Food, encouragement served here

Attuned to neighborhood needs, Virginia church supports a nearby school

Immanuel Mennonite Church provided breakfast at Spotswood Elementary on the first day teachers and staff returned. —Melissa Marques Weaver Immanuel Mennonite Church provided breakfast at Spotswood Elementary on the first day teachers and staff returned. —Melissa Marques Weaver

The teachers at Spotswood Ele­men­tary School would have been happy with bagels and cream cheese. The breakfast that Immanuel Mennonite Church set out for them on the day they returned to school was a lot better.

It served up encouragement as well as food.

A note beside a hot tater tot casserole said, “Thank you for teaching our tots.” Another said, “Welcome back. We’re cheering you on. We think you are essential and amazing. We’re glad you are our neighbors.”

It wasn’t the first time the Harrisonburg, Va., congregation had provided a meal for teachers and staff at Spotswood Elementary.

“Teachers expect crumbs,” said Melissa Marquez Weaver, an Immanuel member who organized the breakfast. “When we provide an abundance, they feel particularly appreciated.”

Immanuel has always valued racial reconciliation and a strong connection to its neighborhood.

In the 1990s, when Sara and Gerald Wenger Shenk provided leadership in Immanuel’s early years, they canvassed Harrisonburg’s historically African American northeast neighborhood and asked, “What do you need?”

The overwhelming response was affordable childcare.

So, they opened a childcare center and named it the Roberta Webb Childcare Center after an African American elementary school educator who taught in the neighborhood. The center operated in the church basement for 30 years until it closed in June. The congregation has begun a process to reimagine how best to serve the neighborhood.

Immanuel’s ministry with Spotswood Elementary, where children from the church’s neighborhood are enrolled, has taken various forms. When the COVID-19 pandemic began, Immanuel offered itself as a remote learning center where children without internet access could go online in a socially distanced space.

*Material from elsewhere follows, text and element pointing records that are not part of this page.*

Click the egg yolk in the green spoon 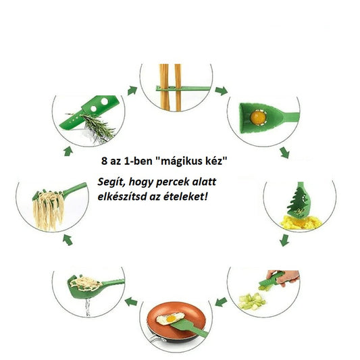pyautogui.click(x=258, y=118)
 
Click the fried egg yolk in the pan pyautogui.click(x=171, y=319)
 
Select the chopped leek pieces pyautogui.click(x=252, y=301)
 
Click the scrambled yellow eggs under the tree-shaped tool pyautogui.click(x=301, y=222)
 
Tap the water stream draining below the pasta pyautogui.click(x=88, y=307)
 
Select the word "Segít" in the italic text pyautogui.click(x=111, y=182)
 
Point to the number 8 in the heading pyautogui.click(x=104, y=161)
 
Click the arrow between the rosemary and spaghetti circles pyautogui.click(x=132, y=91)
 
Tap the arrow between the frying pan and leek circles pyautogui.click(x=222, y=302)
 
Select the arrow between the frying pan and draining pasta pyautogui.click(x=131, y=301)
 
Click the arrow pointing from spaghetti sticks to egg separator pyautogui.click(x=222, y=91)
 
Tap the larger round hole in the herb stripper pyautogui.click(x=105, y=101)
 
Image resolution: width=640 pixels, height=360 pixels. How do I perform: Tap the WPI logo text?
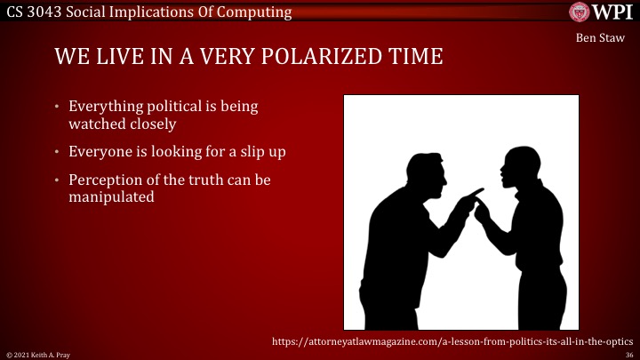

Two years ago, when Marquez Weaver joined Immanuel’s staff part-time, she asked the Spotswood principal, Brendon Derstine, what the school needed. In response, Immanuel has provided appreciation breakfasts and lunches to the teachers and staff; donated art and educational supplies; compiled and helped fulfill an Amazon Wish List in cooperation with the Parent-Teacher Association; provided snacks and drinks for summer school staff; organized and volunteered at the Spotswood Winter Bucks store, which uses an educational rewards system for students to “purchase” gifts for themselves and their families; and cleaned up trash and weeds from the schoolyard.

Pastor Matthew Bucher, who speaks Arabic and whose oldest son attends Spotswood Elementary, helped with the school’s Arabic Club last year.

On a hot August morning, five men from the church rebuilt the school’s wooden Gaga Ball pit, which had been vandalized.

“Immanuel has been a consistent partner,” Derstine wrote. “Our staff and students are grateful for the many ways we have been supported. The staff know they are appreciated.”

For six years prior to the pandemic, Immanuel ran a midweek Kid’s Club featuring games, singing, a Bible story and snacks. Once a month the church provided a carry-in meal for the kids and their parents. Bacon or other pork products were prohibited to accommodate Muslim children.

One part of Kids Club was the “walking bus”: two adults who walked through the neighborhood gathering youngsters and accompanying them to the church. A Spotswood schoolteacher often helped with the club, and the children would shout out his name with glee whenever they saw him.

Immanuel’s neighborhood engagement is not a church-growth strategy. It is rooted in the congregation’s understanding of who they are and what God calls them to be.

That sentiment is expressed in Im­manuel’s tag line, printed on each Sunday’s bulletin: “Real people following Jesus’ radical call to love and service.”